Supplied information:
============================================================
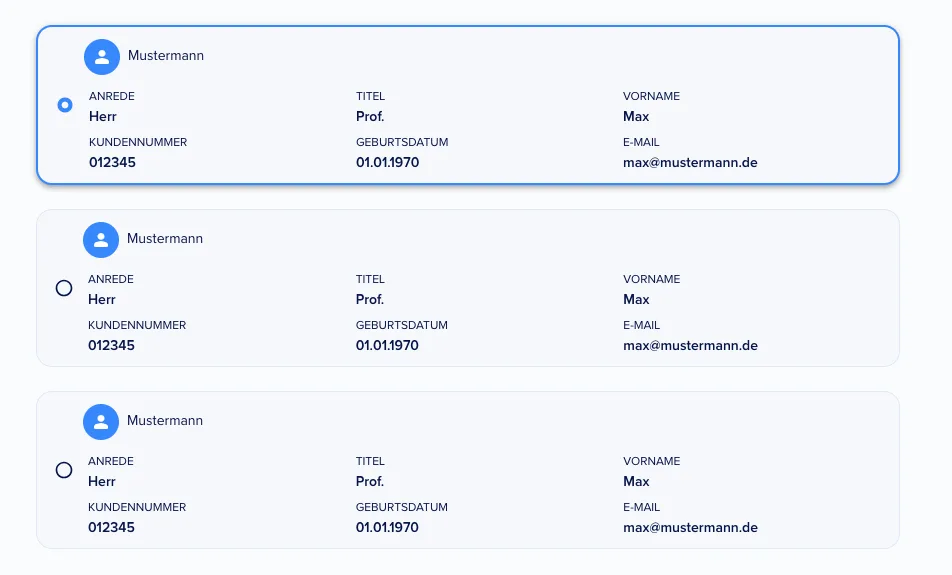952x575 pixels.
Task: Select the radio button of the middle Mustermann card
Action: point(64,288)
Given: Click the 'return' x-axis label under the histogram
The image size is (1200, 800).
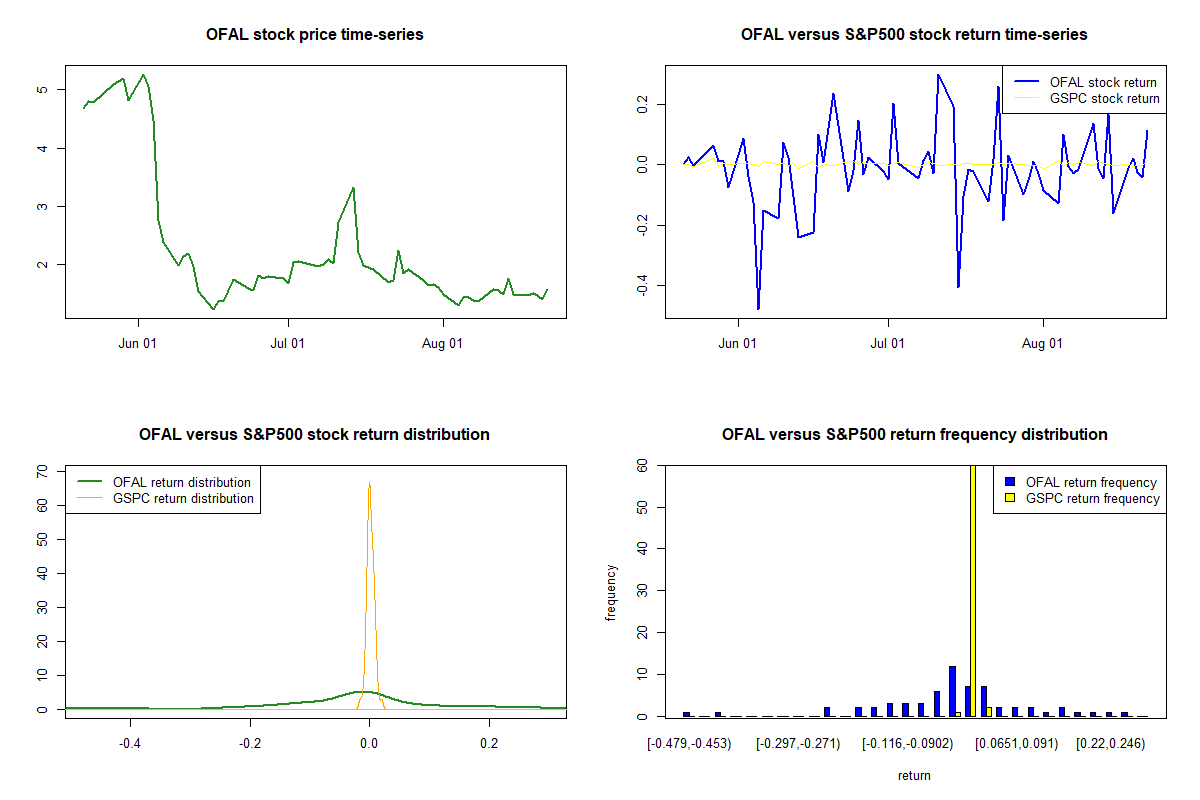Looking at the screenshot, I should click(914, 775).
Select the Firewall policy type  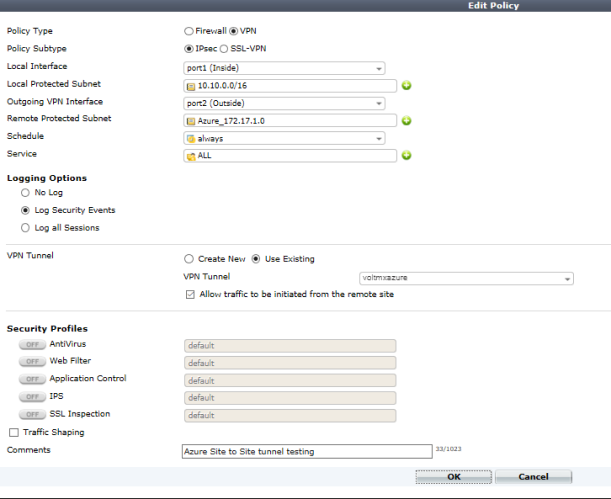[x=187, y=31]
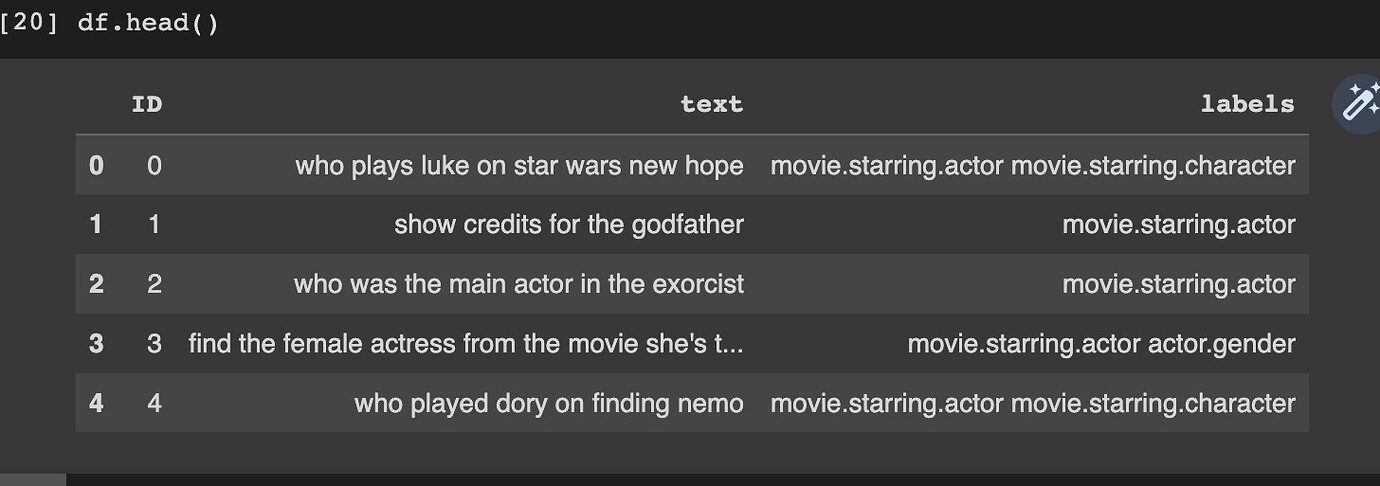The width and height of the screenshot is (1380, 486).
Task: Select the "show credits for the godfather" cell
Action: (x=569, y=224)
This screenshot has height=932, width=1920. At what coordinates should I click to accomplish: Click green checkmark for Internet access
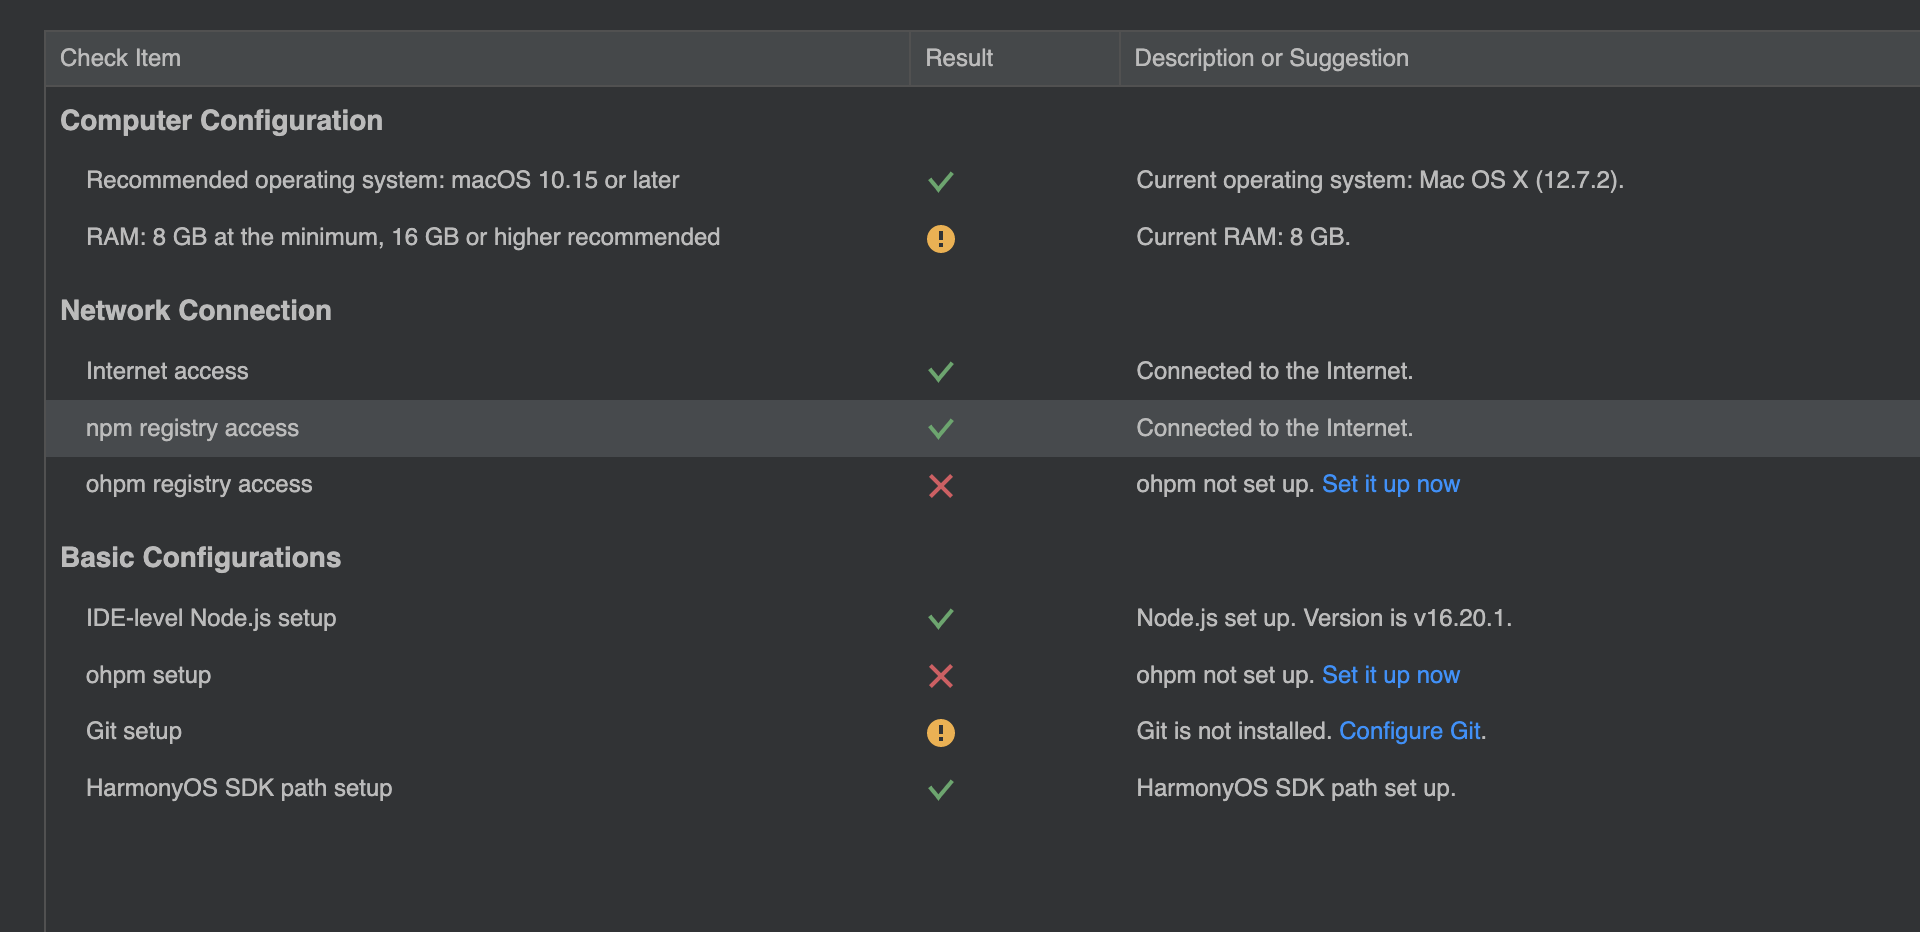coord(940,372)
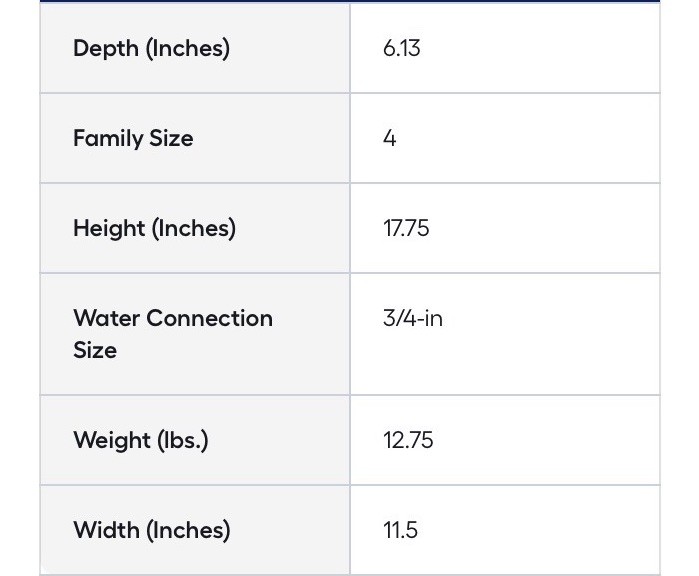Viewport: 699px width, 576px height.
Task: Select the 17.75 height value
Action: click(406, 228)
============================================================
Please restate, word for word, the lines from the one with "This screenshot has" through the final line of the material, both included, and omit the pictures.

Answer:
This screenshot has height=932, width=1920. At what coordinates should I click to accomplish: Click green checkmark for Internet access
coord(940,372)
Viewport: 699px width, 576px height.
Task: Select the 17.75 height value
Action: click(406, 228)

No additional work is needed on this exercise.